# Is HORN-SAT in LIN, if so why is that not an indication that P=LIN?

The Complexity Zoo defines $LIN$ to be the class of decision problems solvable by a deterministic Turing machine in linear time.

$$LIN \subseteq P$$

Since HORN-SAT is solvable in $O(n)$ (as indicated in Linear-time algorithms for testing the satisfiability of propositional horn formulae (1984))

New algorithms for deciding whether a (propositional) Horn formula is satisfiable are presented. If the Horn formula $A$ contains $K$ distinct propositional letters and if it is assumed that they are exactly $P_1,…, P_K$, the two algorithms presented in this paper run in time $O(N)$, where $N$ is the total number of occurrences of literals in $A$.

I am wondering why we can't conclude that

$$LIN = P$$

given that HORN-SAT has also been proven to be $P$-complete under log-space reduction? I must be missing something. Or is that a well-known fact?

(I have yet thoroughly gone through the 1984 paper so I don't quite understand the algorithms for solving HORN-SAT in linear time, and thus I may have misunderstood the implication.)

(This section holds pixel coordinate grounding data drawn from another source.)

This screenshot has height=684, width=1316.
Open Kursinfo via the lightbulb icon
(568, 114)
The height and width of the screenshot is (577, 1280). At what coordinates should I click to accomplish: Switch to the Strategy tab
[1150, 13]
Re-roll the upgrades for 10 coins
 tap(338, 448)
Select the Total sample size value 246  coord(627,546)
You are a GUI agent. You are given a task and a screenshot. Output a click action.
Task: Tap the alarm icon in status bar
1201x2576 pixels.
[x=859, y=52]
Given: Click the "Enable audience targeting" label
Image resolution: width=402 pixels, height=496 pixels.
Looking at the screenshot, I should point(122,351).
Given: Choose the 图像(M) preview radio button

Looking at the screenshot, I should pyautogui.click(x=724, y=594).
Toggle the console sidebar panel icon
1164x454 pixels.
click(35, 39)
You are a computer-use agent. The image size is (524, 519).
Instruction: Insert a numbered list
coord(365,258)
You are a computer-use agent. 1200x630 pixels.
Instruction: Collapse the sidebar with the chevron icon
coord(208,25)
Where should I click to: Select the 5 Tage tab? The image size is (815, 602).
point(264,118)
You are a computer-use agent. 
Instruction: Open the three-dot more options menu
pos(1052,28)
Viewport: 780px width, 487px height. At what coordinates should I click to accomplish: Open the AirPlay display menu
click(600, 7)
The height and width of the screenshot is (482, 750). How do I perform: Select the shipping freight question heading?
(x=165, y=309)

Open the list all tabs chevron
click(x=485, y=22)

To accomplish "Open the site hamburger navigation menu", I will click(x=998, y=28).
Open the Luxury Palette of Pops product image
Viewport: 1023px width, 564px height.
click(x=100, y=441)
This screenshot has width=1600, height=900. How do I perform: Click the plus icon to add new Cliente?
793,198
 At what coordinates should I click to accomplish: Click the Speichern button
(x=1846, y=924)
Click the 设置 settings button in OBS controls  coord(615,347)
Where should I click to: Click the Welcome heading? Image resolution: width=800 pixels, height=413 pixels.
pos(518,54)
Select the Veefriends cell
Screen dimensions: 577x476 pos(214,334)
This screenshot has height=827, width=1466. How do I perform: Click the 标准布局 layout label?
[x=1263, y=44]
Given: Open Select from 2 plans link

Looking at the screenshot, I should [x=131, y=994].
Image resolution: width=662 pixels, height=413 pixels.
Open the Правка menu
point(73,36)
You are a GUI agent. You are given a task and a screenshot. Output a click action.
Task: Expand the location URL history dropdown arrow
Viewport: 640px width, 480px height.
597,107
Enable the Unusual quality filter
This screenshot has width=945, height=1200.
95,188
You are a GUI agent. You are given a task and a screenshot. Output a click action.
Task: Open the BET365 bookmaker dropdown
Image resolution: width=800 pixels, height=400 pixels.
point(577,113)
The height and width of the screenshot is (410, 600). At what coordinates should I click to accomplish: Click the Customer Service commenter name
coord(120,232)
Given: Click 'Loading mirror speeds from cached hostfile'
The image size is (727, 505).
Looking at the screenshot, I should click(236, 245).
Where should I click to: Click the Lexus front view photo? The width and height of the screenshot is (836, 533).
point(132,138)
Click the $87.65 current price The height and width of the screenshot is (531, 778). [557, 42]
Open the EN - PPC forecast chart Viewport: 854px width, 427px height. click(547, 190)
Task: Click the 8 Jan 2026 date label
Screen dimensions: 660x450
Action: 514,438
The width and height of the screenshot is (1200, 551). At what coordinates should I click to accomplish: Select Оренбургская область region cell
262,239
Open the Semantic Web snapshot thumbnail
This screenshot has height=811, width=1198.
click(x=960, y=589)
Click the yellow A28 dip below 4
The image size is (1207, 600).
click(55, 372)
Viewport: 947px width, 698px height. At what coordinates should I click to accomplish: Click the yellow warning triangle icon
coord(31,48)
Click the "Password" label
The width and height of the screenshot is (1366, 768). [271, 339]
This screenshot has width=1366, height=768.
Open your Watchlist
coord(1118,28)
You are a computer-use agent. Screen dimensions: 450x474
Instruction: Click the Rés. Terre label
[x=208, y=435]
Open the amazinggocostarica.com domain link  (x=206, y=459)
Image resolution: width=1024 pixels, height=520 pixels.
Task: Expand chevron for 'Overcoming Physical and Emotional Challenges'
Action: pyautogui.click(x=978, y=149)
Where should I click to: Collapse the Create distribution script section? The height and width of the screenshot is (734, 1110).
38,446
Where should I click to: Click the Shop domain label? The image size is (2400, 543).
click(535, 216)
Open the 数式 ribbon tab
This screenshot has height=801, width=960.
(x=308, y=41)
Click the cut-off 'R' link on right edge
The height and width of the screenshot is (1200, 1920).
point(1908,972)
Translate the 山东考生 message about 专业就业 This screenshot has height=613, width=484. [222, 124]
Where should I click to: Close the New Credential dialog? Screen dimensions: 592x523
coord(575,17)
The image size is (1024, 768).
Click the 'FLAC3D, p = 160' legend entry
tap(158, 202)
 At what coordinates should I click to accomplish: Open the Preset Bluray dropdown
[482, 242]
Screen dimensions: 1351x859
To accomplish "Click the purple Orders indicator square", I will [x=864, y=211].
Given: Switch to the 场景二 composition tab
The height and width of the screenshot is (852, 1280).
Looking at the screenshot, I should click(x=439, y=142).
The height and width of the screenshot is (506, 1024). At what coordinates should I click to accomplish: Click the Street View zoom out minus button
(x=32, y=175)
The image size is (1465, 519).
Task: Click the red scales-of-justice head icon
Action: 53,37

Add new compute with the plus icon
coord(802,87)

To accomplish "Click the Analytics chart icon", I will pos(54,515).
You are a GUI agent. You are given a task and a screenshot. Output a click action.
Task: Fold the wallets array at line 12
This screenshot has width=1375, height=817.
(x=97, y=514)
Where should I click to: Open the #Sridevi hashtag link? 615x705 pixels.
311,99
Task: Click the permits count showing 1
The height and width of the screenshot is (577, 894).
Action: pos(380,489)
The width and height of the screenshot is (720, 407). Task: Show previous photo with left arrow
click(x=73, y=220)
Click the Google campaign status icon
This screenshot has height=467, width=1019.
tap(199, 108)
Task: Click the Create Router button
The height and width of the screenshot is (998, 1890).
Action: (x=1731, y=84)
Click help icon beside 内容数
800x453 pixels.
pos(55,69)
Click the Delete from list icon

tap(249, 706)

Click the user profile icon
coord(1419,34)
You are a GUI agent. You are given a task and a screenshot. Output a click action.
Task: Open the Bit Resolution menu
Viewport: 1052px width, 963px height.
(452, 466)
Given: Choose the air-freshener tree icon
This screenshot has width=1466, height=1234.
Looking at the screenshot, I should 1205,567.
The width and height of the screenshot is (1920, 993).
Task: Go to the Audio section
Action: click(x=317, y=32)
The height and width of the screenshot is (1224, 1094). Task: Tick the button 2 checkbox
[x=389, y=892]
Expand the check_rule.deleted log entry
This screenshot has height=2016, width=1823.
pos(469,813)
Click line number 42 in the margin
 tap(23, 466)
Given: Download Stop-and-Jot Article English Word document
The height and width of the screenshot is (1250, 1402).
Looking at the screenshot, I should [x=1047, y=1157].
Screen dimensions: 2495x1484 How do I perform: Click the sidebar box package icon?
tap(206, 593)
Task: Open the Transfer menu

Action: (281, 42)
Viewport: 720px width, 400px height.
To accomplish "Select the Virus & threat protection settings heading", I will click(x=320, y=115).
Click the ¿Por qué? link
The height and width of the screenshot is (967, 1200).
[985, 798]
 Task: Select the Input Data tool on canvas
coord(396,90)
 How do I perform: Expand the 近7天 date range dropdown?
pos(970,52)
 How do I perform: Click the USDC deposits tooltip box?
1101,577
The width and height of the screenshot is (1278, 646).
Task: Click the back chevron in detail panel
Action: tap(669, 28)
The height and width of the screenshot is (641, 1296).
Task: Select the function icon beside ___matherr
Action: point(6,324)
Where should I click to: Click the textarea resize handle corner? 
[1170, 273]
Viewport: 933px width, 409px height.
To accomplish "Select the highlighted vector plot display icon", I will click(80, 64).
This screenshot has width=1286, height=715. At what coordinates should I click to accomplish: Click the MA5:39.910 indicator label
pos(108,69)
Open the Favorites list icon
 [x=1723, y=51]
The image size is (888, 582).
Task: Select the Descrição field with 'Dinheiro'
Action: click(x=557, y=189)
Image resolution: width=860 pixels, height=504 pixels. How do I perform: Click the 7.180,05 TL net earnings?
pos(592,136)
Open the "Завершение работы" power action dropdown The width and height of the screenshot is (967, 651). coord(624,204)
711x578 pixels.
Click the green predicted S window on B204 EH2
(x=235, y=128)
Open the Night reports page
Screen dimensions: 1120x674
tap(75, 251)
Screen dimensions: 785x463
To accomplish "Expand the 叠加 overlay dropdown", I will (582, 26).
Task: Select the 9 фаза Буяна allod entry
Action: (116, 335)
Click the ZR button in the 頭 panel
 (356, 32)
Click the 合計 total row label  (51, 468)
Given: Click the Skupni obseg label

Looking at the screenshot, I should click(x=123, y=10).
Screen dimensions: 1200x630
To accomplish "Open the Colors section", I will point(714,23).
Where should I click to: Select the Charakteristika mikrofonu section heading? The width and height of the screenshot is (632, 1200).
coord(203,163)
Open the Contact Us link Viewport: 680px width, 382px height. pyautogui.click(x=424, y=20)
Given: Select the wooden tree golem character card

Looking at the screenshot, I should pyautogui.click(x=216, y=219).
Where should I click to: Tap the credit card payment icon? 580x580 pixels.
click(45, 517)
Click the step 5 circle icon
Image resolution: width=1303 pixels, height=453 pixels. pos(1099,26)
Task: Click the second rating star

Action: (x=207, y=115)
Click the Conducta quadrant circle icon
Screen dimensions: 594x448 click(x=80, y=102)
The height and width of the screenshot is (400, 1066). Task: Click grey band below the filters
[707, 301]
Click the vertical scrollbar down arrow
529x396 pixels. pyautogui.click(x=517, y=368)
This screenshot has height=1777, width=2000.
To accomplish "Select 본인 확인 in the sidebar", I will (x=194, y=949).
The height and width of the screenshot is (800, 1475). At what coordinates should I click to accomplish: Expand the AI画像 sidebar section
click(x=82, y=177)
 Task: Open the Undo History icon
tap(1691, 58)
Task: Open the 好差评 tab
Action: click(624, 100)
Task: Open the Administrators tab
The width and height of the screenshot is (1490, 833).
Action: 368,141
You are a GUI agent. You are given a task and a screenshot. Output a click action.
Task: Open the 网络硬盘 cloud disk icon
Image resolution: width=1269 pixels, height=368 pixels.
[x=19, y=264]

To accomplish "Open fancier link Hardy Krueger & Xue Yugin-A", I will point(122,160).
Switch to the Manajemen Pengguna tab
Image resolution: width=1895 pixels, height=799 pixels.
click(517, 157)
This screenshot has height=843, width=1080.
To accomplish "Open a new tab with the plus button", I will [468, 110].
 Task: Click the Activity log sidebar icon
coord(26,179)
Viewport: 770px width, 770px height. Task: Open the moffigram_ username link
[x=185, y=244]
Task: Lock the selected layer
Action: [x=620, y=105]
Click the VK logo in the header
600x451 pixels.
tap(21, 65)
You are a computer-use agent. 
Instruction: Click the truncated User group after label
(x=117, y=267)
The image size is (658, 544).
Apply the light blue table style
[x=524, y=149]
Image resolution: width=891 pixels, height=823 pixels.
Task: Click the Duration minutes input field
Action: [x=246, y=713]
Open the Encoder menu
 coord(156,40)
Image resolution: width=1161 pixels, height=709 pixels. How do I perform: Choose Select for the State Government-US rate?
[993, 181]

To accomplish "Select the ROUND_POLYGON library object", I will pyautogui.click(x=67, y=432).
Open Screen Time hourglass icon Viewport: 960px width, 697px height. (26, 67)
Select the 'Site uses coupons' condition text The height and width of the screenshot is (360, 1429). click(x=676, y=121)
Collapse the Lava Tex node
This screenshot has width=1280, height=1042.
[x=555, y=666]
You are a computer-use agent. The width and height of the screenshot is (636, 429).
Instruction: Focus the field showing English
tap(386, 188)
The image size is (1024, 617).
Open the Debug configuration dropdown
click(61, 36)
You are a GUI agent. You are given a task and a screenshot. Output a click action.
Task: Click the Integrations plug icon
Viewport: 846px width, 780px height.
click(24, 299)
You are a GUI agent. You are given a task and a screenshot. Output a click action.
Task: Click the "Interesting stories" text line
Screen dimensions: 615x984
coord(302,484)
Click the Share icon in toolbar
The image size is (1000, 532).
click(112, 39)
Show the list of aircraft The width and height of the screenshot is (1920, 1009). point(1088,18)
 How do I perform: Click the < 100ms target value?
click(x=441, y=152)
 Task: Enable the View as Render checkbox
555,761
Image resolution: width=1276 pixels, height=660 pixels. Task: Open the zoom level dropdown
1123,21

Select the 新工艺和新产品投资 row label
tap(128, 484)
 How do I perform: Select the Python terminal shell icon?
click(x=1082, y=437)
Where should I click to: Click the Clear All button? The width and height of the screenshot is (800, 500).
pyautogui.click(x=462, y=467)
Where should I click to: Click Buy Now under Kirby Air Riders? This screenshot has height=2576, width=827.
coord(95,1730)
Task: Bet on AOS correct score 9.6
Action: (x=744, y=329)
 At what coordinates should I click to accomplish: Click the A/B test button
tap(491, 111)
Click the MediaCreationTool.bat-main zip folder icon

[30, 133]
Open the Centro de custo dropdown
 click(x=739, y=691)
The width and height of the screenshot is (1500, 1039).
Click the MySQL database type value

• It's not clear that HORN-SAT is solvable in time $O(n)$ on a Turing machine; the usual algorithm runs in the RAM machine model. Aug 5 '15 at 19:21
• Closely related: cs.stackexchange.com/q/45007/9550 Aug 5 '15 at 21:07

A log-space reduction is one where the amount of space used is $O(\lg n)$, where $n$ is the input size. In particular, it might use $c \cdot \lg n$ bits of space, for some constant $c$. Now it's known that any deterministic algorithm which uses at most $b$ bits of space runs in time at most $O(2^b)$ [if it's guaranteed to terminate], as there are only $2^b$ possible different states, and if the algorithm visits any state more than once, it will loop forever. Consequently, a reduction that uses $c \cdot \lg n$ bits of space will have running time at most $O(2^{c \lg n})$. However, $2^{c \lg n} = (2^{\lg n})^c = n^c$, so the only conclusion we can draw is that the reduction runs in $O(n^c)$ time, i.e., in polynomial time.
In other words: a log-space reduction can take more than linear time to execute. Its running time can be any polynomial in $n$.